Gail Halford said justice had been done after the Court of Appeal decided that the conviction of Michael Brookes was safe.

"Having considered this whole case with great care we don't find ourselves in doubt about the safety of this conviction and it therefore follows that we have to dismiss this appeal," said the Lord Chief Justice, Lord Bingham.

The court ws told that Lynn Siddons, 16, had been found dead on a towpath on the Trent and Mersey canal near her home in Derby in 1978. She had been strangled and stabbed, in a manner described as "frantic".

Police originally charged Brookes's stepson Fitzroy, 15, with the killing but he was acquitted in November 1978 after he withdrew his confession. The court was yesterday reminded how he said he confessed because he was scared of Brookes. "I was told to say that by my stepfather," the boy said.
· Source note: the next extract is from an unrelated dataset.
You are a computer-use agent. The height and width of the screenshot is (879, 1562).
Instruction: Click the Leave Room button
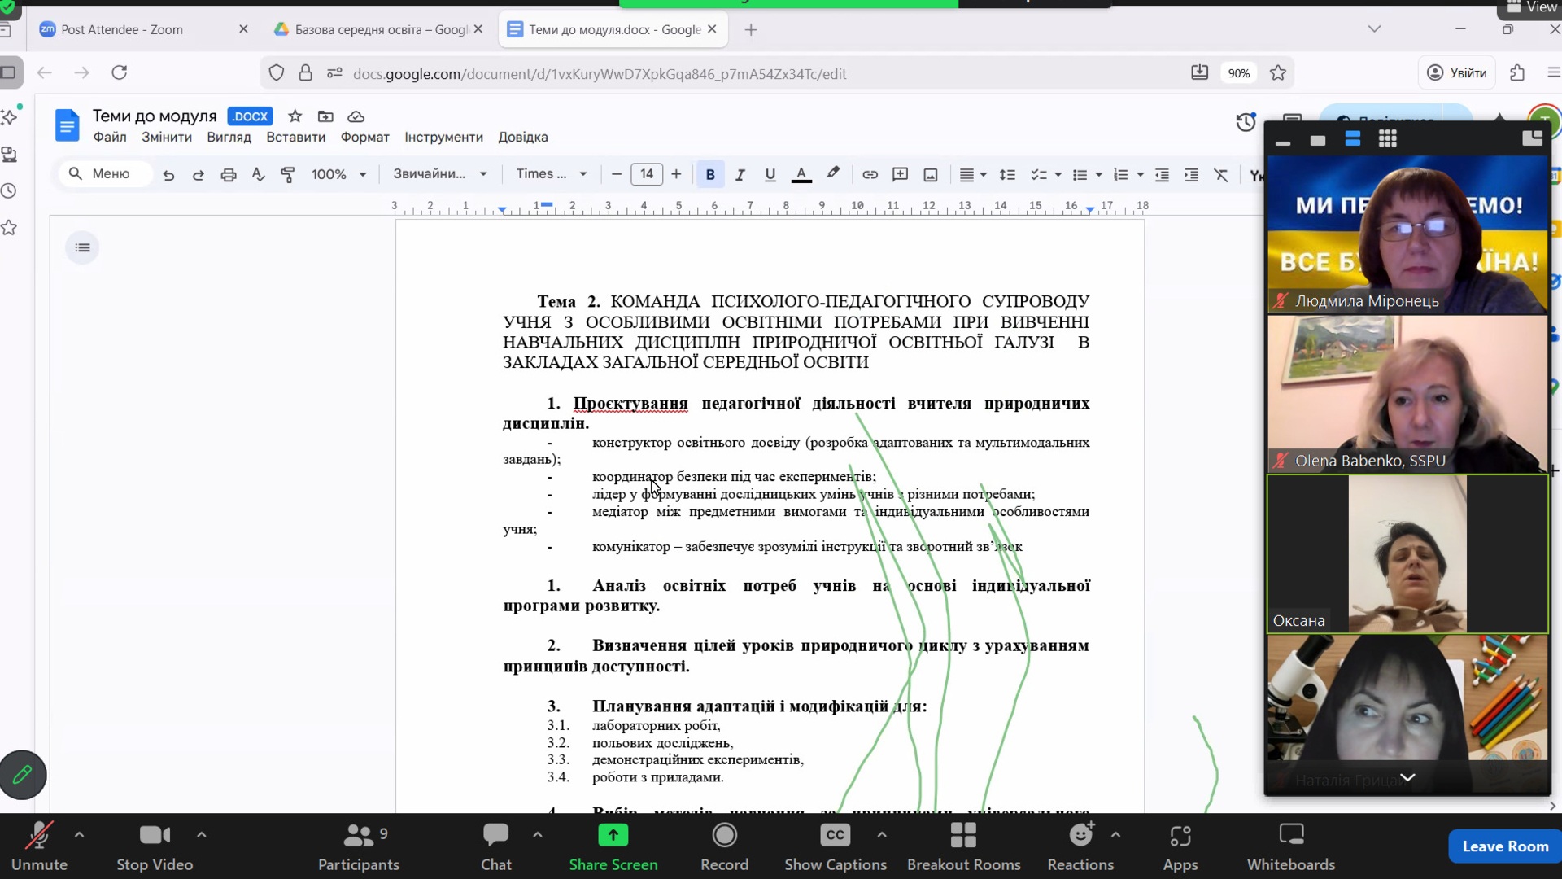tap(1504, 846)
The case against Brookes, 53, developed after a civil action in 1991 awarded damages and named him as the girl's killer. As a result, many witnesses came forward and told police that Brookes had confessed to them that he had killed the teenager.

Brookes, his wife, Dorothy, and their daughter, Tracey, left their home in Derby to avoid what they considered was persecution. They moved to Peterborough and then to Carlisle. Brookes was arrested by police in 1992, with his stepson acting as the main prosecution witness in his trial. In 1996, after being convicted at the Old Bailey on a majority verdict, he was sentenced to a minimum of 26 years.

In his appeal, Brookes's lawyers argued that he had not received a fair trial. One of the reasons for this was the intense media coverage. They said that if police had charged Brookes within a reasonable time there would have been no adverse publicity. They argued that the civil proceedings would have been placed under reporting restrictions pending the result of the criminal trial.

Lord Bingham, sitting with Mr Justice Tucker and Mr Justice Richards, said it might appear that "this is the archetypal case in which the courts should entertain a lurking doubt about the safety of the conviction". He went on to say, however, that he and his colleagues had no such doubts.

After the ruling Mrs Halford said the case had hung over her for 20 years. She added: "We are really pleased because he would have been a free man if he had won the appeal. Now he must serve his sentence. He deserved what he got."

The teenager's grandmother, Florence Siddons, 83, who was central to the family campaign to find the killer, said she was delighted. "We've been going for 20 years now and I am very pleased with the result."